5-Methoxytryptophan in Systemic Inflammation (p 222)
Wang et al suggest 5-methoxytryptophan has potential as a treatment for systemic inflammation.
Uncontrolled systemic inflammation, such as that which occurs during sepsis can lead to extensive tissue and organ injury and dysfunction, which commonly results in multiple organ failure and death. Few clinical options, besides antibiotics and fluid administration, are available to treat sepsis, but now a discovery by Wang and colleagues may offer new hope. They have identified—5-methoxytryptophan (5-MTP), a metabolite secreted from endothelial cells that acts as an endothelium-protecting, anti-inflammatory molecule. They found that although bacterial lipopolysaccharide (LPS)—a major trigger of the excessive immune response in sepsis—suppressed 5-MTP production in cell culture and mice, provision of exogenous 5-MTP could prevent LPS-induced injury. Indeed, while LPS treatment alone resulted in 65 % mortality in mice, there was only 20% mortality in mice treated with LPS. Moreover, in a model of sepsis induced by cecal puncture mice treated with 5-MTP showed significantly increased survival. The team also found that levels of 5-MTP were significantly reduced in patients with sepsis, suggesting that the metabolite might act as both a biomarker as well as a potential new treatment for sepsis.

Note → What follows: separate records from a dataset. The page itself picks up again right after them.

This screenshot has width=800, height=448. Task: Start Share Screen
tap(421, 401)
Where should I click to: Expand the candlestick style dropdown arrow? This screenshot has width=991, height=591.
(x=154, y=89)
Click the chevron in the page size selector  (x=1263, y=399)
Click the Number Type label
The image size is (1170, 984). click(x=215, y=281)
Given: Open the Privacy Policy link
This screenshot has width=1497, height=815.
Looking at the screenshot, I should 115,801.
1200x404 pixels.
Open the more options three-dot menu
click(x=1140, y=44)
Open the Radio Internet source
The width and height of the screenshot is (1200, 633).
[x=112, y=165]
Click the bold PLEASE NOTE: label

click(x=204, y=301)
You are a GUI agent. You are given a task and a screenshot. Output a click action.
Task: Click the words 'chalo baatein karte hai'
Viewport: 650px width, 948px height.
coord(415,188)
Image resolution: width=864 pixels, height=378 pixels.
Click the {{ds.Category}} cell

ANP and Endothelial cGMP/cAMP Cross Talk (p 237)
ANP enhances inflammation of the heart after myocardial infarction, report Chen et al.
Following acute myocardial infarction (AMI), inflammatory cells migrate to the injured heart to remove dead cells and promote tissue recovery. During this time, myocardial expression of atrial and B-type natriuretic peptide (ANP and BNP) is also increases. These peptides are believed to exert a number of cardioprotective effects, including the strengthening of endothelial barrier function to reduce excessive inflammatory cell infiltration and damage. To examine this potential barrier-boosting effect, Chen and colleagues studied mice whose endothelial cells lacked the ANP/BNP receptor, GCA. Surprisingly, they found that these mice had less myocardial damage after AMI, which was associated with a decrease in the number of neutrophils infiltrating the injured heart. Their in vitro studies showed that while in resting endothelial cells ANP treatment increased submembrane cAMP levels, which in turn boosted barrier function, in endothelium subjected to infarction signals—such as TNF-α—ANP treatment actually decreased submembrane cAMP and thus barrier integrity. Increased expression of the enzyme PDE2A in the TNF-α-treated cells was shown to switch the ANP signaling effects, the team found, suggesting that inhibition of PDE2A in the post AMI period might benefit heart repair.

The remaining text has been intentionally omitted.